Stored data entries
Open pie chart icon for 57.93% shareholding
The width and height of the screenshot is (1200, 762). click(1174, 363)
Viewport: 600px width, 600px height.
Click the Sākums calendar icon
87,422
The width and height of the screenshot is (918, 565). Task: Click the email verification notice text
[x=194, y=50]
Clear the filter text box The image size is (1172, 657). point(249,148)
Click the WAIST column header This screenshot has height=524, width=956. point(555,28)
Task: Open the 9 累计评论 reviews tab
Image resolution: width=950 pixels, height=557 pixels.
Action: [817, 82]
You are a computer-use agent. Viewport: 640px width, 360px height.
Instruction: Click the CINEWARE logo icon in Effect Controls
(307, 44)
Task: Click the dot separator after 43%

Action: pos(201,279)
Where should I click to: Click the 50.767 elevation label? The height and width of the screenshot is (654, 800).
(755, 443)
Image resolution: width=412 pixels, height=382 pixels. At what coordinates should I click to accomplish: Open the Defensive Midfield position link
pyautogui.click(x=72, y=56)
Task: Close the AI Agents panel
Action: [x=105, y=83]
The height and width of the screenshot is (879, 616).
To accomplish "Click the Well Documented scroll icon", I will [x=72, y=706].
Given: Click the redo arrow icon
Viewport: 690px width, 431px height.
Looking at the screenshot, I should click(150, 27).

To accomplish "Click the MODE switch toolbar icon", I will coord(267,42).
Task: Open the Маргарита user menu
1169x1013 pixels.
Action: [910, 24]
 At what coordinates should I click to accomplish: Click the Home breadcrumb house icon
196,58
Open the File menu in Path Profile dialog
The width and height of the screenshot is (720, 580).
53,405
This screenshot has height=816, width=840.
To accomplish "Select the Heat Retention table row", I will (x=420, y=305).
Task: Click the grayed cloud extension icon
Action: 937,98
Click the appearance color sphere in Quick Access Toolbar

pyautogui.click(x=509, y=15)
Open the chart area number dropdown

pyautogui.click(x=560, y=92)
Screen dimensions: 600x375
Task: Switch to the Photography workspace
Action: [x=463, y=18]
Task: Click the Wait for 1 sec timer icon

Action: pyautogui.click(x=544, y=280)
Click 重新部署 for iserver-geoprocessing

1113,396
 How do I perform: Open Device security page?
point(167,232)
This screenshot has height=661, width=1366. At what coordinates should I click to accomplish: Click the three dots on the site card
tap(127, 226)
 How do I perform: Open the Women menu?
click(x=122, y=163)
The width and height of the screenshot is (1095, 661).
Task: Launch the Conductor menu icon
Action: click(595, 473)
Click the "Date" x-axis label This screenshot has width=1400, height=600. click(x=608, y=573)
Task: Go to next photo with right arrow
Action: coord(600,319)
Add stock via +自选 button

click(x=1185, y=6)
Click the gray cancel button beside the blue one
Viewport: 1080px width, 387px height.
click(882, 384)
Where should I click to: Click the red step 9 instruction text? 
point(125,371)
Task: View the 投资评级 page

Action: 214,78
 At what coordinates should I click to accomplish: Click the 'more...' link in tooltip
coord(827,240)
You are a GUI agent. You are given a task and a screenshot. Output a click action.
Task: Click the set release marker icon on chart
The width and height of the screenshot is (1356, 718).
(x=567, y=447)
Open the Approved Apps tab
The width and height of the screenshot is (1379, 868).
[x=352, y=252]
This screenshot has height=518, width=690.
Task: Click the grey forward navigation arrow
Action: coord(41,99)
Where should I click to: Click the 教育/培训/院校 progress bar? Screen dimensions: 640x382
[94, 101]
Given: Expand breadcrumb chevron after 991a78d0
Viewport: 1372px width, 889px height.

Task description:
Only these lines should appear in the reply: the one containing "Task: Click the set", the last line of the data, and all lines between them, each copied exactly.

Output of the task:
Task: Click the set release marker icon on chart
The width and height of the screenshot is (1356, 718).
(x=567, y=447)
Open the Approved Apps tab
The width and height of the screenshot is (1379, 868).
[x=352, y=252]
This screenshot has height=518, width=690.
Task: Click the grey forward navigation arrow
Action: coord(41,99)
Where should I click to: Click the 教育/培训/院校 progress bar? Screen dimensions: 640x382
[94, 101]
Given: Expand breadcrumb chevron after 991a78d0
Viewport: 1372px width, 889px height.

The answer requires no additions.